I see, thanks. Yes, although Tesla doesn’t disclose what their algorithm is, there’s no reason to believe it’s any more sophisticated than “there was some input”, although I believe it has to be purposeful input, to thwart the old “hang a weight on one side of the steering wheel” ploy. Agreed that it would be desirable for the algorithm to be fancier than that, as long as they can do it without throwing too many false positives, which can have negative consequences that are not immediately obvious.
Since I brought up the consequences of false positives, consider: what do you do about it when you decide the driver is too drowsy?

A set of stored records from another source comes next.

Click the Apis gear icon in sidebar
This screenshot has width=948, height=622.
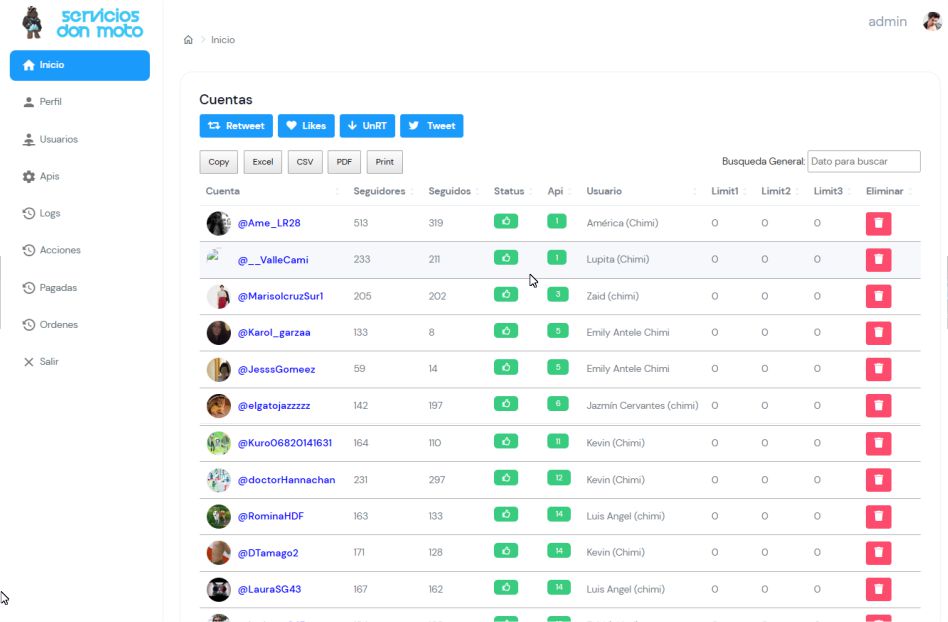(29, 177)
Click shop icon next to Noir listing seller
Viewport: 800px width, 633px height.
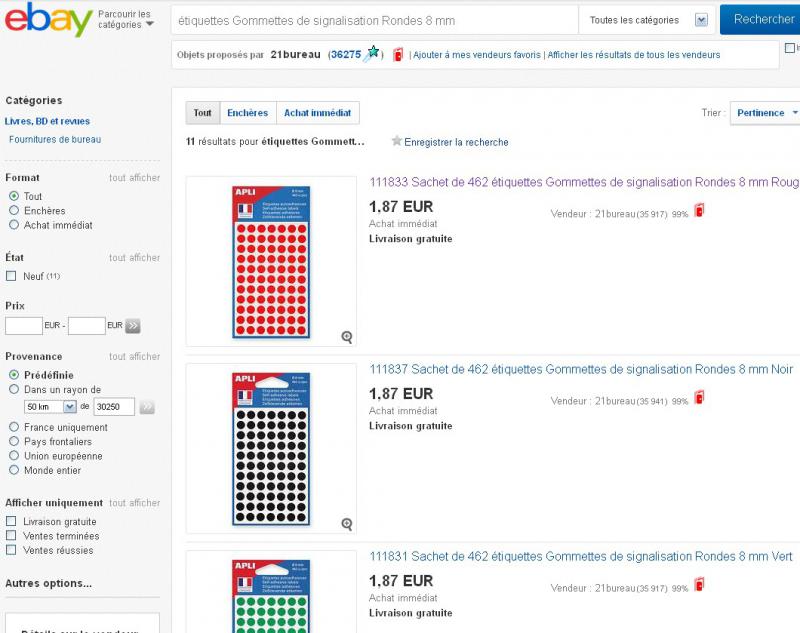click(699, 398)
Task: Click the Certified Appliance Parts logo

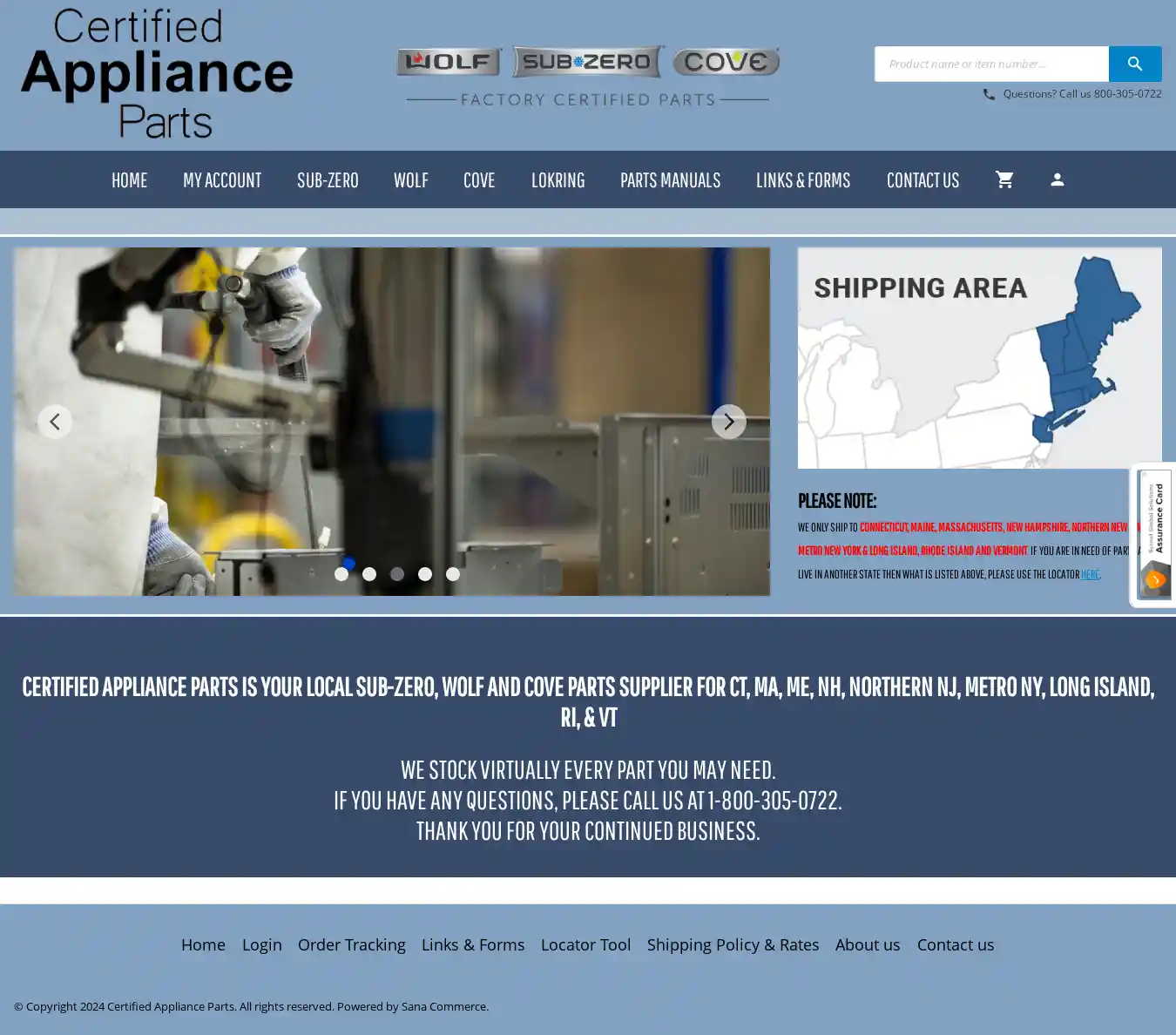Action: coord(157,74)
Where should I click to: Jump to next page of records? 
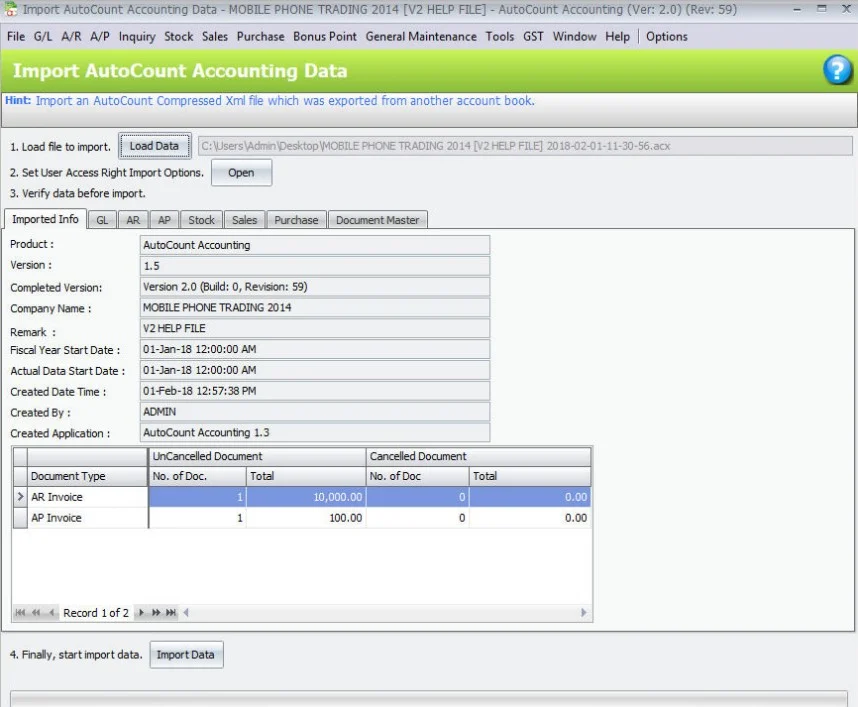pos(156,612)
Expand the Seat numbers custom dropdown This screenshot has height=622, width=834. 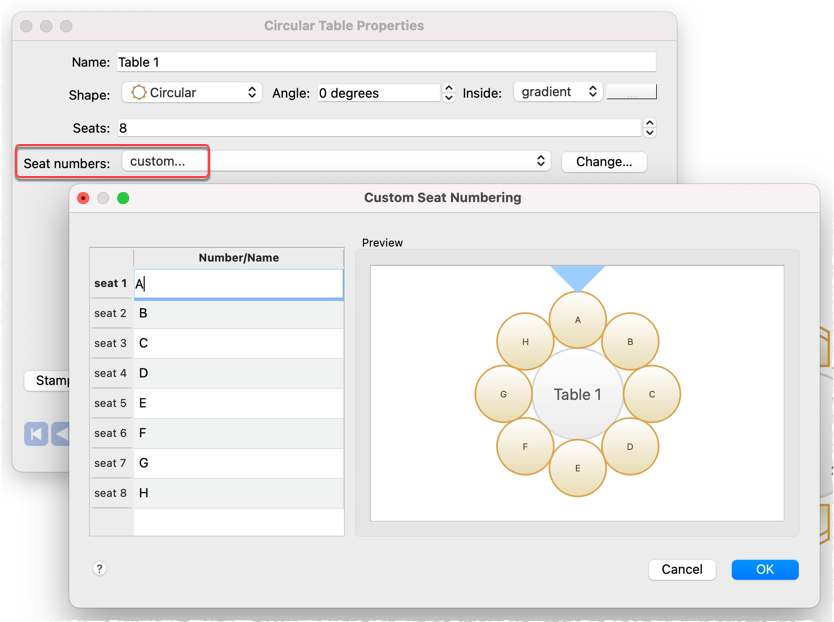335,161
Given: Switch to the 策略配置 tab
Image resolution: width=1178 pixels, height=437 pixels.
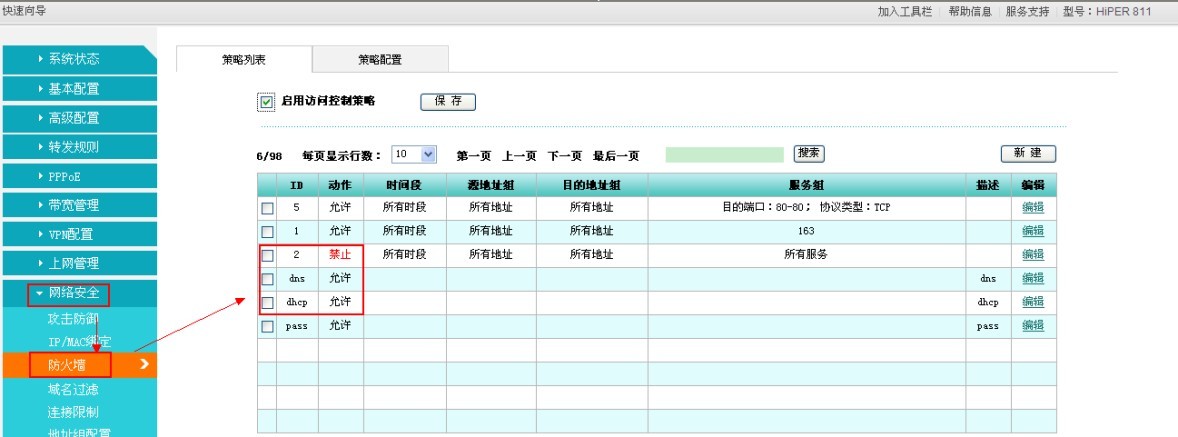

You probably go through a series of alerts with the penultimate step being sirens and flashy lights to wake them up. (The final step is, if they don’t respond to sirens and flashy lights, you declare an emergency and do the best you can to bring the vehicle safely to a stop.)
Once they’ve responded to your alert, what do you do then? At that point maybe you can turn off the automation. Now you have a driver you believe is drowsy, who you’re forcing to manually guide the vehicle, instead of having your not-drowsy automation do it. Maybe the driver has the opportunity and good sense to pull off to the side of the road and catch a nap. Maybe they can’t or don’t.
If your drowsiness detector is reliable, that’s about the best you can do, so you live with it. If it’s not reliable, and you’re making non-impaired drivers put up with sirens, flashy lights, and being put into “autopilot jail” because of a deficiency in your system, then you have a bunch of annoyed customers who are driving their cars manually instead of with benefit of assistance from your automation. Which, let us recall, is presumed to make driving safer when used correctly, so if you’re disabling it unnecessarily you’re making them less, not more, safe.
Almost all the foregoing, as it turns out, describes the existing Tesla system, with the only caveat being the algorithm they use to determine attentiveness.
Edited to add: come to think of it, you can even argue that Tesla does provide some measure of drowsiness detection, in that if it has to escalate to the siren-and-lights level several times in a row, it does put the driver in “autopilot jail”. If you accept that “driver didn’t notice the lower-intensity alerts” is a proxy for “driver isn’t alert” then it follows that this qualifies as the kind of system we’re talking about. Of course, nothing is so good that it can’t be made better.
You would imagine that, yes. As I’ve mentioned upthread, my experience in four+ years of using such a system is exactly contrary to what intuition suggests, however. I can only speculate as to the reasons, but my guess is that because the car is handling most of the lowest-level fine-motor work – the most monotonous part of driving, in fact – I get less fatigued and am freed to spend more of my attention on overall supervision. It certainly seems to pan out that way. This is why I’ve asked several people “have you used it?” It’s easy to form an opinion about a system one hasn’t used, based on simply reasoning about it. Often, reality matches our reasoning. Sometimes it doesn’t, though. That’s why we need data before drawing conclusions.